Hi, I've just joined the forum and noticed your questions. 
Well, I'll try my best to anwser them for you 

I would say you're quite right on assuming that a slight more expectation 
can be found in "편지쓰는것도와주실래요?" than in "편지쓰는것도와줄수있어요?", 
but the exact translations of these two sentences would be like this:
편지쓰는것도와주실래요? - Will you help me write my letter?
편지쓰는것도와줄수있어요? - Can you help me write my letter?
This is because "~할수있다"(to be able to do~) concerns the ability, 
as you have appropriately exemplified in "Can you fly?"(너는날수있니?).
Oh, but "~할수있다" can also indicate possibility... and in this case of helping to write letters, 
I would say it's better to understand it as a possibility, so "편지쓰는것도와줄수있어요?" would be more polite.
If you want to make it sound little bit more polite, "편지쓰는것도와주실수있어요?" can be used...

And as for the "~에" in "편지쓰는것에도와주실래요?", 
it doesn't work grammatically because “편지쓰는것” is the direct object of the verb “도와주다”. 
Instead you could use "~을", which is one of the objective postpositions in Korean.
“~에” is also a postposition, but not the objective one and it has various meanings, 
so I quite understand why you have this gut feeling!  
In fact it also has the meaning of “with”, and surely it would be natural for you to 
put “with” in “Can you help me _with_ my letter?”. But “at” or “to” would cover most of its meanings.

About your last question…
I think you’ve made a good point there 
“친구에게 쓰고 있어요.” is the accurate translation of “I’m writing it _to_ my friend.”, 
and with “I’m writing it _for_ my friend.” you’re saying that you wrote it instead of your friend, right? 
In that case, “친구 대신 써주고 있어요.” would be my recommendation. "대신" means "instead of".

Well I somehow feel you know quite a lot about the language! Keep up the good work!
Hope this helps and if you see any errors please let me know ...


----------



## maghanish2

Microzenith, in my original post the *for* didn't mean "instead of".  It can mean that, but this is not one of those cases.  Rather, it means more like "I a mwriting this *to give to* my friend".  

난 당싱이 이해하길 바랍니다.


----------



## nort9111

coffee99 said:


> Does this also make sense?
> 친구에게 편지 쓰는 것 도와 줄 수 있어요?
> Or:
> 한국어로 편지 쓰는 것 도와 줄 수 있어요?
> 
> Thanks!!


 

They make perfect sense =)
But 친구에게 편지 쓰는 것*을* 도와 줄 수 있어요?
and 한국어로 편지 쓰는 것*을* 도와 줄 수 있어요?
would be better.

However they both sound very.... um... 'reading out from a written text' kind of speach. It's not that they are a written form and shouldn't be spoken like that..... it just sounds a bit odd.

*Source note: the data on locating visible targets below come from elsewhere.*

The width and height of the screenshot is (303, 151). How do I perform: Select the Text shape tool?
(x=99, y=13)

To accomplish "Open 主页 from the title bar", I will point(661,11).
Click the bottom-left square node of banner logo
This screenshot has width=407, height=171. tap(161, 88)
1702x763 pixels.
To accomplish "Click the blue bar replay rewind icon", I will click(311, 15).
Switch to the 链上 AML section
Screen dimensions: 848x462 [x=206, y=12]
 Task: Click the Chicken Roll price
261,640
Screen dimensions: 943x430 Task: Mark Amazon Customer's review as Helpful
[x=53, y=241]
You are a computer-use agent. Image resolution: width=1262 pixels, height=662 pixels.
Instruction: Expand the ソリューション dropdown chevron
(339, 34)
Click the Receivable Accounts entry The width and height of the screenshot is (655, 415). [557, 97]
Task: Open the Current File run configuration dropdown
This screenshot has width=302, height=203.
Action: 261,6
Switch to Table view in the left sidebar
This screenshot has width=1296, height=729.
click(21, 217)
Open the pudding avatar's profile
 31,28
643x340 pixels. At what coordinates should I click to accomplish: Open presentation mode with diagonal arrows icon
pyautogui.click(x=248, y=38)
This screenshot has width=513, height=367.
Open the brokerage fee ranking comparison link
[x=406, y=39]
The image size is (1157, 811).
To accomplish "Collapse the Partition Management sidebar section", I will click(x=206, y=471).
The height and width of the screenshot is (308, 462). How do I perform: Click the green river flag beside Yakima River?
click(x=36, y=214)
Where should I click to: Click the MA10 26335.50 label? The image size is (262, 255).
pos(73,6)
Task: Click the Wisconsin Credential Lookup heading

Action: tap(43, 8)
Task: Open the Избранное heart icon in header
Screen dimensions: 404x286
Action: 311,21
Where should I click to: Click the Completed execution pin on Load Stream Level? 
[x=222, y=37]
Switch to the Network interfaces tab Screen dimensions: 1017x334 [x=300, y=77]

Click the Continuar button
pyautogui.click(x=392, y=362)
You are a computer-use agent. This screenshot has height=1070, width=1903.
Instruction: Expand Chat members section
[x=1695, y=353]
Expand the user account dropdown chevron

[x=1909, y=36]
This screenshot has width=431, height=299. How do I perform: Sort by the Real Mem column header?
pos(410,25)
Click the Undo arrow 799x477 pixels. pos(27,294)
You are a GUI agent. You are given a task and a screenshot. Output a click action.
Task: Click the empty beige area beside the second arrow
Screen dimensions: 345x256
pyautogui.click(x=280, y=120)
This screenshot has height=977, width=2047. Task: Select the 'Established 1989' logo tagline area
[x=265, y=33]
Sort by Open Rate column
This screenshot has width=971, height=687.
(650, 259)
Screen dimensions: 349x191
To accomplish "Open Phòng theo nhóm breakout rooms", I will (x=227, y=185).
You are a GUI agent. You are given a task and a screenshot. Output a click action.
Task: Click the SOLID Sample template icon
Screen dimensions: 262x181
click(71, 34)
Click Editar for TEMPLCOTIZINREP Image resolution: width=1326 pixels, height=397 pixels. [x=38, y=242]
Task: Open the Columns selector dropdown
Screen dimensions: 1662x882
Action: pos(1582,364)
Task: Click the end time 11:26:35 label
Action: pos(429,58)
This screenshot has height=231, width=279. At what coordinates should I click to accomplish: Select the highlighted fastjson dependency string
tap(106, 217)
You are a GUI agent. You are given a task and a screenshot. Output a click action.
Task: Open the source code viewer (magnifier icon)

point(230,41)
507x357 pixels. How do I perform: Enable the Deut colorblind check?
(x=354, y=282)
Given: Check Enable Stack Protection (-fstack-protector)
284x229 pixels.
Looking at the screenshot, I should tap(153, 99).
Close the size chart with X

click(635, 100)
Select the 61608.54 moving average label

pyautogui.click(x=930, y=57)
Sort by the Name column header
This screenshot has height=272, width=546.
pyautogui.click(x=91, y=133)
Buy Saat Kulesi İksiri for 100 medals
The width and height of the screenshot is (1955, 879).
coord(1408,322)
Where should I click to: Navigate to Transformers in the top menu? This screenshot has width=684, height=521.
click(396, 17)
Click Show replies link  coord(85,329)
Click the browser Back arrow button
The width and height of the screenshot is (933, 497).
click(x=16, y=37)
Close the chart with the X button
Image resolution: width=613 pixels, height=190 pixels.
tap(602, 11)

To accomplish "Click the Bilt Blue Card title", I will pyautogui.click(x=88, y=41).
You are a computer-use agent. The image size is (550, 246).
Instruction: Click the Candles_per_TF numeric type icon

A more natural way to say it could be 친구한테 편지 쓰는데 좀 도와 줄 수 있어요? (or 있나요? is also common)


----------



## microzenith

maghanish2 said:


> Microzenith, in my original post the *for* didn't mean "instead of". It can mean that, but this is not one of those cases. Rather, it means more like "I a mwriting this *to give to* my friend".
> 
> 난 당싱이 이해하길 바랍니다.


 
Hello, maghanish2!
Yes, I see that you meant "to give to". 이해해요. 
I was trying to answer THENSON9200's last question, and I thought he/she could have meant "instead of". 
By the way I think it's a small spelling mistake, 
but "당신" is the right word...
Have a good day!


----------



## maghanish2

Oh, okay, thanks microzenith.

Yes, I meant 당신.


----------



## THENSON9200

Everyone, thank you for the information, especially Dublabla and microzenith for taking so much of your time to think about and write out all of your explanations.


----------